また、図1の製造装置においては図示しないが、供給管1a内の一部又は全部に導電性材料を配置した状態でポリマー溶液を開放空間へ供給するのが好ましい。このようにすることによって、吐出したポリマー溶液に安定して電界を作用させることができるため、幅方向における繊維量が均一な極細繊維ウエブを安定して製造することができる。つまり、供給管1a内に空気が混在してしまった場合には、ポリマー溶液を通じた印加が不安定となり、紡糸自体が不安定になる場合があるが、前記のように供給管1a内に導電性材料を配置していることによって、このような問題を回避することができる。なお、「導電性材料」とは体積抵抗率が109Ω・m以下の材料をいう。また、導電性材料は供給管1a内に配置されるため、ポリマー溶液によって侵されない耐薬品性も必要である。そのため、導電性材料として、ステンレスワイヤーを好適に使用することができる。なお、ポリマー溶液が付着しないように、導電性材料がポリマー溶液によって侵されない材料(例えば、ポリエチレン又はフッ素系樹脂等)で被覆されているのが好ましい。この場合には、導電性材料を部分的に露出させ、電圧を印加可能にする必要がある。
前記のようなノズル群21〜2nから吐出され、開放空間へ供給されたポリマー溶液は、電源(印加手段4)からの電圧印加とアースされた捕集体5とによる電界の作用を受け、延伸されて極細繊維化し、捕集体5の方向へ向かって飛翔し、この飛翔した極細繊維は直接、捕集体5上に集積し、極細繊維ウエブを形成する(繊維集積工程)。
図1及び図2においては、印加手段4により供給管内のポリマー溶液に電圧を印加するとともに、捕集体5をアースすることにより電界を形成しているが、これらの図示の態様とは逆に、ポリマー溶液をアースするとともに、捕集体5に電圧を印加して電界を形成してもよいし、ポリマー溶液と捕集体5の両方に電位差を設けるように電圧を印加してもよい。なお、この電界は、繊維径、ノズル群21〜2nと捕集体5との距離、ポリマー溶液の溶媒、ポリマー溶液の粘度などによって変化するため、特に限定するものではないが、0.2〜5kV/cmであるのが好ましい。電界強度が5kV/cmを超えると、空気の絶縁破壊が生じやすい傾向があり、0.2kV/cm未満であると、ポリマー溶液の延伸が不十分で繊維形状となりにくい傾向があるためである。
なお、電圧印加手段4である電源は特に限定されるものではないが、例えば、直流高電圧発生装置やヴァン・デ・グラフ起電機を用いることができる。また、印加電圧は前述のような電界強度とすることができれば良く、特に限定するものではないが、5〜50KV程度であるのが好ましい。

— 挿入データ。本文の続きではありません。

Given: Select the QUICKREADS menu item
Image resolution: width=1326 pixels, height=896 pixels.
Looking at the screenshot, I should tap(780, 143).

また、印加する電圧の極性はプラスとマイナスのいずれであってもよい。極細繊維の拡がりを抑制し、極細繊維が均一に分散した極細繊維ウエブを製造しやすいように、適宜、極性を確認するのが好ましい。
なお、図1及び図2に示す態様においては、電圧印加手段4により供給管1a内のポリマー溶液に対して印加しているが、ノズル群21〜2nに印加してもよい。この場合には、2つ以上の印加手段を用いることもできる。例えば、ノズル数に対応する数の印加手段を使用することができる。

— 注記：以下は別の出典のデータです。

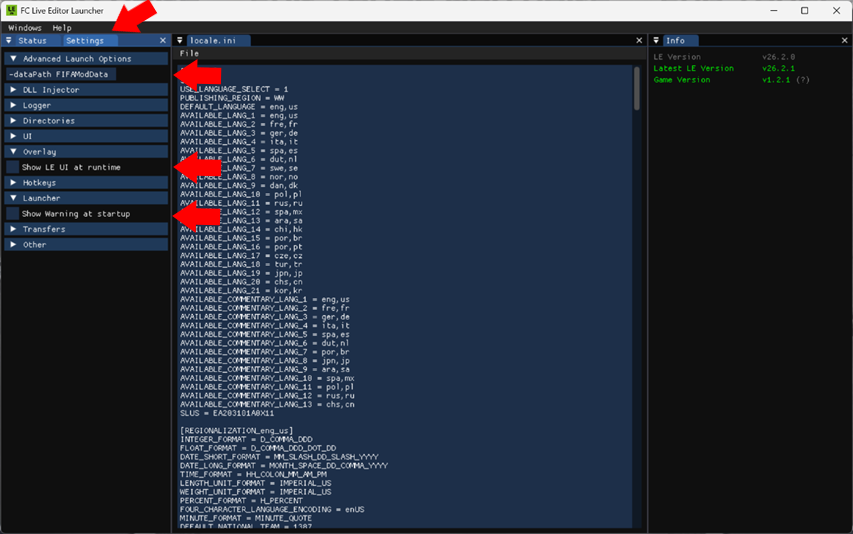Screen dimensions: 853x534
Task: Close the Info panel
Action: (x=844, y=41)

捕集体5は、ポリマー溶液供給部群としてのノズル群から吐出された後に繊維化した極細繊維(一般に連続繊維)を直接集積させて極細繊維ウエブを形成することができるものであればよく、特に限定されるものではない。例えば、金属製や炭素などの導電性材料又は有機高分子などの非導電性材料からなる、不織布、織物、編物、ネット、ドラム、或いはベルトを、捕集体5として使用することができる。
捕集体5を他方の電極として使用する場合には、捕集体5は体積固有抵抗値が109Ω・cm以下の導電性材料(例えば、金属製)からなるのが好ましい。一方、ノズル群21〜2n側から見て、捕集体5よりも後方に対向電極として導電性材料を配置する場合には、捕集体5は必ずしも導電性材料からなる必要はない。後者のように、捕集体5よりも後方に対向電極を配置する場合、捕集体5と対向電極とは接触していてもよいし、離間していてもよい。

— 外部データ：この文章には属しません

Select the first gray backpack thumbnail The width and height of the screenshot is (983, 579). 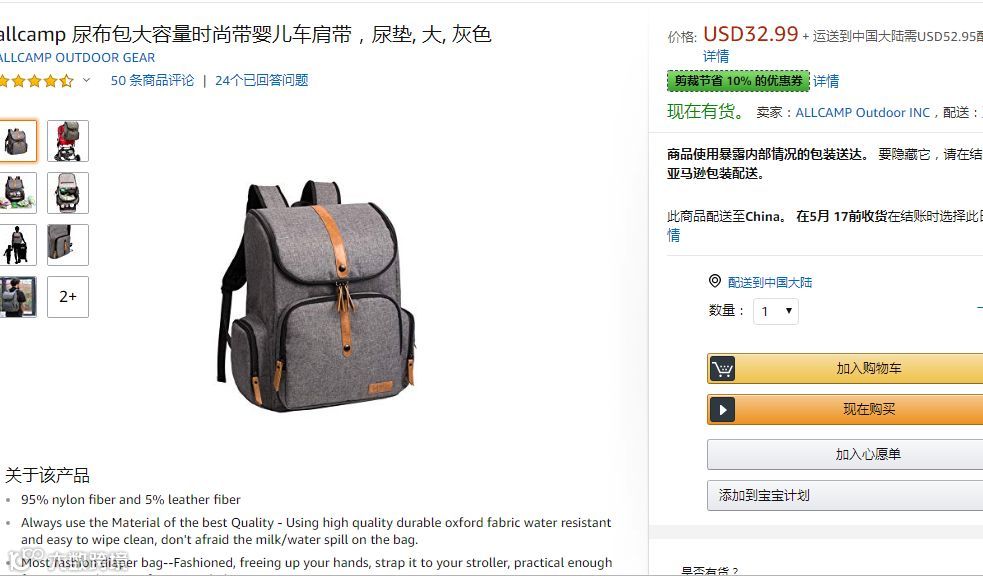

図1及び図2の製造装置においては、ノズル群21〜2nの長円状のエンドレス軌道(循環移動軌跡)よりも外側の部位に、そのエンドレス軌道を取り囲むように、電界発生手段7である長方形状(図1参照)のワイヤーを備えていることができ、このワイヤーは電圧印加手段4である電源に接続されている。そのため、ワイヤーによって、ノズル群21〜2nから吐出され、繊維化した極細繊維に対して電界を作用させることにより、ノズル群21〜2nから吐出され、形成した極細繊維の捕集体への集積位置を制御することができるため、幅方向における繊維量が均一な極細繊維ウエブを安定して製造することができる。なお、図1においては、ワイヤーはポリマー溶液に対して印加する電源と同じ電源に接続されているが、別の電源に接続されていてもよい。また、図1に示すように、本発明の製造装置を上方から見た場合には、ノズル群21〜2nの周囲を取り囲むようにワイヤーを設ける。また、図2に示すように、本発明の製造装置を横から見た場合には、ノズル群21〜2nの供給部の直下に電界を発生させることのできる位置にワイヤーを設ける。図1及び図2に示す本発明製造装置におけるワイヤーとノズル群21〜2nとの水平方向配置や高さ方向における距離は、ノズル群21〜2nと捕集体5との間の電界強度、ワイヤーの形、紡糸条件(例えば、ポリマー溶液の種類、吐出量、印加電圧など)等によって変化するため、実験によって適宜設定することができる。
図1、図2に示す製造装置を用いて極細繊維不織布を製造する場合、次に前述のようにして形成された極細繊維ウエブを接着する工程を実施する。そのためのバインダ溶液を用意する。このバインダ溶液は電界の作用により粒子状となり、極細繊維と接触した際に接着作用を奏するものであれば良く、特に限定するものではないが、例えば、前述のポリマー溶液を構成するポリマーと同様のポリマーを溶媒に溶解させた溶液である。なお、溶媒は使用する樹脂によって変化し、前述のポリマー溶液を構成する溶媒と同様の溶媒を使用することができる。また、バインダ溶液は前述のポリマー溶液を構成するポリマーと同じポリマーを溶解させたものであっても良いし、異なるポリマーを溶解させたものであっても良い。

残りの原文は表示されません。